Há uma forma pouco conhecida de aumentar o rendimento líquido e, ao mesmo tempo, preparar a reforma. A página de literacia financeira do Instagram Optimize Investment Partners esclareceu recentemente uma dúvida que surpreendeu muitos trabalhadores: é possível pedir à empresa para receber prémios ou remunerações variáveis diretamente num Plano Poupança Reforma (PPR).
Mas qual é a vantagem? Segundo a explicação partilhada, quando os colaboradores optam por receber prémios ou componentes variáveis do salário através de um PPR, esse montante não está sujeito a contribuições para a Segurança Social.
Na prática, isso significa que o trabalhador não paga os 11% de taxa contributiva, e a empresa também fica isenta dos 23,75% que normalmente suportaria. Resultado: o colaborador recebe mais do que receberia se o prémio fosse pago como salário tradicional e a empresa também reduz encargos.

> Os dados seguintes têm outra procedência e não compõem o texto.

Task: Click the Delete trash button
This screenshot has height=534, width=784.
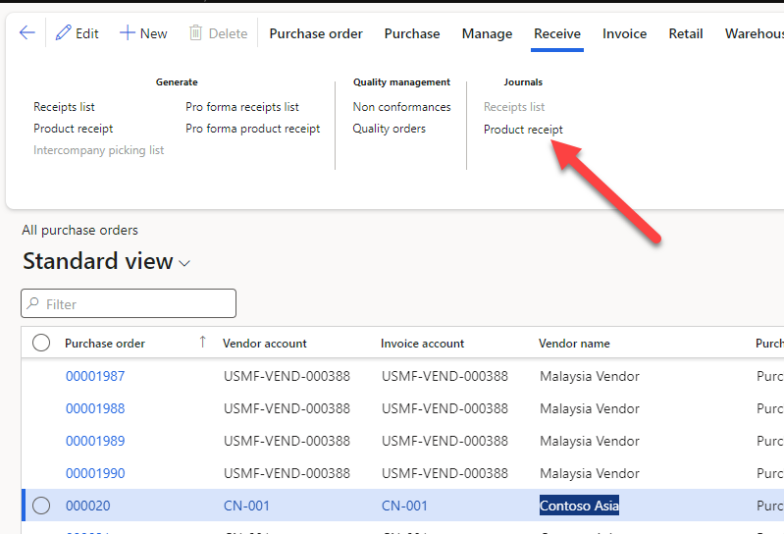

Em alguns casos, há empresas que optam por partilhar com os trabalhadores parte do valor que poupam em contribuições. Noutras situações, essa poupança fica apenas do lado da entidade patronal. Ainda assim, existe sempre um ganho fiscal associado a esta opção.
O processo é simples: o trabalhador pode informar a empresa de que pretende que determinados prémios ou variáveis sejam pagos para um PPR específico. “Se eu já tiver um PPR, posso pedir à empresa que deposite lá esse valor”, explica a página financeira.
E o que acontece se mudar de emprego? A resposta é clara: nada muda quanto ao montante já recebido. A partir do momento em que a empresa paga o prémio para o PPR, o valor passa a ser propriedade do trabalhador. O titular é sempre o colaborador, e o montante fica na sua esfera pessoal, sendo declarado à Autoridade Tributária.
Ou seja, mesmo que exista uma mudança de empresa, o PPR mantém-se intacto. Além disso, o trabalhador pode pedir à nova entidade patronal que continue a depositar os prémios variáveis nesse mesmo plano.